Brief A:
Answer these questions using the blog post:
(i) For how many minutes did the Art Car Parade last?
(ii) At which museum did John and the writer attend the free admission day?
(iii) On which lake did John and the writer set out in the borrowed canoe?

Wednesday, July 31, 2013

People Do This!?

People decorate their cars here! Well not everyone, only the cool people and you can see them all at the annual Art Car Parade. I've been looking forward to see all the art-on-wheels roll by all at the same time. The "parade" is more of a thrown-together take-over of a street that hugs Lake Calhoun for cars and bikes decked out.

John and I were also enjoying the last of Aquatennial on Saturday. We missed all the other events during the 10-day celebration of Minneapolis mostly because....I forgot it was happening. But we did catch the free admission day at the Bakken Museum. (Side note: this museum is awesome! I recommend adults and kids going for hands on learning/fun about electricity.) We relaxed on Lake Calhoun before the parade starting by getting some grub at Bread n' Pickle and laying around on a blanket in the grass. Sigh....good times. 

The parade was cool for the mere 20 minutes it lasted. We saw about 15 cars with themed paintings and adornments including one wiht dominoes glued all over it, a VW Bug decorated in fairies, and a car-turned-Yellow-Submarine. Noticeably missing were the vehicles seen around town decorated all year: the van covered in astro turf, the car with seashells, etc. Enjoyable on a summer's eve but nothing I'd get turbo-excited about. I am excited about decorating my car for next year!!!!

Things To Do List

19. Check out the Aquatennial (July 12-20) Kinda done
21. Gawk at the Art Car Parade (July 20) DONE!

The Cars 

Yellow Submarine with Beatles music blaring 

This guy makes bikes that also transport your dog!

A turtle car--not E.T. as I had originally thought

Saturday, July 20, 2013

Canoe the High Seas...or How to Save Your Relationship

Rachel, me and John
John and I wanted to get out this fine weekend (and apparently everyone else in Minneapolis did,
too). Let's go canoeing! My co-worker had urged us to borrow her canoe anytime this summer so it wouldn't sit idle. After hunting down her flotation device, we were ready to go a-canoeing. We flopped into the water in a silver apparatus ready to own that Lake of the Isles. Boy, were we unprepared.

First of all, kayaking skills do not transfer easily to canoe. I know that now. We ran into my friends as they were headed to shore and they gave us some tips. Apparently, the person in back steers (me) while the person in front is the muscle (John). We set forth with this knowledge and this knowledge only. I tried to use my rafting "skills" to call out paddle strokes to John, but that didn't work as well as I thought.

We somehow got to the the Cedar Ave. canal, a beautiful canal with a stone arch entrance that leads to another lake. Normally, we would ooh and awe at the white water lilies and canopy of trees. This trip down the canal was filled, instead, with the noises of John and I snapping at each other "paddle this way!"; splashing water at each other with paddles; and the slow bang of our canoe running into sides of canal/trees/kayakers. Then, finally, silence of me not talking out of frustration and humiliation. Just breathe....

Material supplied:
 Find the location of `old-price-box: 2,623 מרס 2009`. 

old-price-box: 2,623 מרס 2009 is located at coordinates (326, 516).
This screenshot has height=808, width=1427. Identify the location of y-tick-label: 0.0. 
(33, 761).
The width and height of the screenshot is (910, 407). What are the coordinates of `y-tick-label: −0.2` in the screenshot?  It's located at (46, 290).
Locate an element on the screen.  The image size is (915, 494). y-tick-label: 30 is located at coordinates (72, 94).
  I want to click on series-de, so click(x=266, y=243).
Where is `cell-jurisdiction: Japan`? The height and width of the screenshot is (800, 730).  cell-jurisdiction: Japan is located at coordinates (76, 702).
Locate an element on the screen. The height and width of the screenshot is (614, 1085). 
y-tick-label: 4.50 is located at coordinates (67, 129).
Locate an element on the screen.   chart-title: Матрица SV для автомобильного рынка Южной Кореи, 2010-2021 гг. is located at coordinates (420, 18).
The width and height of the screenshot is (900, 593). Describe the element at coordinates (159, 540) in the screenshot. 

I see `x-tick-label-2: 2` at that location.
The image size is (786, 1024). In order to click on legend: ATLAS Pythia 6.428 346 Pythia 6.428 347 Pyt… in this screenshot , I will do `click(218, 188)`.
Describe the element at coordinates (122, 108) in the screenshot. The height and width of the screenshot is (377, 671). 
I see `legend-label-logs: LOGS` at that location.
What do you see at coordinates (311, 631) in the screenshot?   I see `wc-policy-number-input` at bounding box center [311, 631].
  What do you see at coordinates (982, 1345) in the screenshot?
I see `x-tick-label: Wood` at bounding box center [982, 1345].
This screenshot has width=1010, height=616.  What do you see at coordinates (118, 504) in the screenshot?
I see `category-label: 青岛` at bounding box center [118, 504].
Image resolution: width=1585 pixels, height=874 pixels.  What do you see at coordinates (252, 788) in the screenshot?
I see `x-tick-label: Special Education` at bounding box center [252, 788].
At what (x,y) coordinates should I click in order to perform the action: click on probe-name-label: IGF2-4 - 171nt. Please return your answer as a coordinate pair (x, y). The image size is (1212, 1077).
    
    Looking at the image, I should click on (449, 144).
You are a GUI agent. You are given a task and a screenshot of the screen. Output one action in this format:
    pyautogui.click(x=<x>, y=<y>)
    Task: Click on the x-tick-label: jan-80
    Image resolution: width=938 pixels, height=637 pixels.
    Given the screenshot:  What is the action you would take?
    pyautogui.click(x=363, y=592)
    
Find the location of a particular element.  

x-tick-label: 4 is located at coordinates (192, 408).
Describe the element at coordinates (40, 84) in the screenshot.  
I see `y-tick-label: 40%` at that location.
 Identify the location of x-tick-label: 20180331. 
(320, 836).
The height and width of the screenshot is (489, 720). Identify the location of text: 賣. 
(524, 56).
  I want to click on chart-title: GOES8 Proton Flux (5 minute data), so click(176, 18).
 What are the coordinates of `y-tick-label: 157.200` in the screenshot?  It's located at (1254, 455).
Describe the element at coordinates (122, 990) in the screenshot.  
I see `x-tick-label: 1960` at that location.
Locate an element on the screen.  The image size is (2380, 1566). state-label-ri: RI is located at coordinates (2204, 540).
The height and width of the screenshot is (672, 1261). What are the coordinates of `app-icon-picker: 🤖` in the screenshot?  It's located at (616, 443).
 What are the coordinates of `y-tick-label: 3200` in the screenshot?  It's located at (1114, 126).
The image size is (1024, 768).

Brief B: Reproduce the part of the records that opens with their first line and closes with the line containing "center [982, 1345].". Substitute "Find an element" for "Locate an element" and leave everything else unchanged.

Answer space A:
(i) 20 minutes
(ii) The Bakken Museum
(iii) Lake of the Isles

Answer space B:
 Find the location of `old-price-box: 2,623 מרס 2009`. 

old-price-box: 2,623 מרס 2009 is located at coordinates (326, 516).
This screenshot has height=808, width=1427. Identify the location of y-tick-label: 0.0. 
(33, 761).
The width and height of the screenshot is (910, 407). What are the coordinates of `y-tick-label: −0.2` in the screenshot?  It's located at (46, 290).
Find an element on the screen.  The image size is (915, 494). y-tick-label: 30 is located at coordinates (72, 94).
  I want to click on series-de, so click(x=266, y=243).
Where is `cell-jurisdiction: Japan`? The height and width of the screenshot is (800, 730).  cell-jurisdiction: Japan is located at coordinates (76, 702).
Find an element on the screen. The height and width of the screenshot is (614, 1085). 
y-tick-label: 4.50 is located at coordinates (67, 129).
Find an element on the screen.   chart-title: Матрица SV для автомобильного рынка Южной Кореи, 2010-2021 гг. is located at coordinates (420, 18).
The width and height of the screenshot is (900, 593). Describe the element at coordinates (159, 540) in the screenshot. 

I see `x-tick-label-2: 2` at that location.
The image size is (786, 1024). In order to click on legend: ATLAS Pythia 6.428 346 Pythia 6.428 347 Pyt… in this screenshot , I will do `click(218, 188)`.
Describe the element at coordinates (122, 108) in the screenshot. The height and width of the screenshot is (377, 671). 
I see `legend-label-logs: LOGS` at that location.
What do you see at coordinates (311, 631) in the screenshot?   I see `wc-policy-number-input` at bounding box center [311, 631].
  What do you see at coordinates (982, 1345) in the screenshot?
I see `x-tick-label: Wood` at bounding box center [982, 1345].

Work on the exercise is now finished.